Home » Muna Killingback: A Human Rights Leader, An Advocate for a World Free from Violence of Any Form

Muna Killingback: A Human Rights Leader, An Advocate for a World Free from Violence of Any Form

The interview was part of the 16 Days of Activism series of World YWCA.

Muna Killingback has been active in the YWCA movement for decades. She worked for the World YWCA for ten years and was one of the first Young Women’s Interns. She later worked in financial development and as the Director of Communications for the last seven years. Before that, she was Director of Public Relations and Public Affairs at the YWCA of Essex and West Hudson in New Jersey for four years. She stayed active with the World YWCA mostly through the YWCA World Service Council in the USA and currently serves on YW Boston’s Advocacy Committee.

“The YWCA has given women a voice in all kinds of policy forums where they would not have been represented, and this has made a tremendous difference. The YWCA ethos of mentorship and intergenerational leadership were instrumental in her journey and growth.

How are human rights, GBV and women co-related to femicide?

Gender-based violence (GBV) is a human rights violation that exists in almost all societies and cultures. Femicide is the most extreme form of GBV, where women are killed just for being women.  International and regional human rights instruments that could help prevent GBV and femicide–such as CEDAW and its Optional Protocol, the Belém do Pará Convention, the Maputo Protocol and the Istanbul Convention–are often not fully implemented so that is something activists can focus on. The fact of gender-based violence is related to hierarchies of power, where men have more power than women throughout society, but notably in government and in the home. It is important to also study the overall distribution of power by race/ethnicity, class or caste, and other social indicators to get the full picture of women’s lesser access to power, whereby gender is often compounded by these other factors. For example, in the US, the homicide rate for Black women has increased sharply recently, and little attention has been paid to the disappearance of Indigenous women–if we only look at general statistics about women, we might miss these important facts about women in these two oppressed communities.

How have human rights organisations and movements contributed to combating GBV?
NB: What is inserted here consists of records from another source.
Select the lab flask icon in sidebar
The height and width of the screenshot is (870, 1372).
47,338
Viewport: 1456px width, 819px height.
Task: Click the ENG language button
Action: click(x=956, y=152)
Human rights organizations have raised awareness about GBV and helped to educate grassroots groups about advocacy tools they can use, like CEDAW and its Optional Protocol, to leverage influence over their national and local policy makers. Women’s organizations lobbied for the creation of a Special Rapporteur role at the UN High Commission for Human Rights to look specifically at the issue of violence against women, which has been tremendously helpful.  Some scholars have also brought some important points to light about GBV–here, I would like to specifically mention the work of Columbia University professor Lila Abu-Lughod, who has interrogated some standard narratives about GBV in the Global South, pointing out that some Western feminist focus has been on saving brown women from brown men, which can sometimes serve other unsurfaced agendas.  I would recommend that all GBV activists listen to Professor Abu-Lughod’s talk on The Cunning of Gender Violence and read the forthcoming book on that topic.
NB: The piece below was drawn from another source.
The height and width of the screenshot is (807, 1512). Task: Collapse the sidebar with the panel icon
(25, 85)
What according to you is the critical need of the hour when looking at the intersectional issue of GBV in conflict situations?

I personally think that the critical need of the hour is for more women’s and feminist organizations to work for peace based on justice, and conflict prevention and resolution so we can reduce GBV in conflict situations at its source.  A lot of awareness raising has taken place about GBV in conflict resolutions particularly with the adoption of UN Security Council Resolution 1325 and subsequent women, peace, and security resolutions, and that is very important work. But whether it is a woman or girl harmed by GBV in conflict, or just killed or maimed in an air raid, or a man killed in battle or as a civilian, war is just terrible, and the more resources we can put towards ending war itself, the better off we will all be. We should particularly work to strengthen the UN and give teeth to the International Court of Justice and the Rome Statute of the International Criminal Court so that all countries, no matter how powerful, have to abide by international law. Some will say that this is not a feminist agenda, but if women, who are more than half the world’s population, just say no to war, imagine how powerful that will be.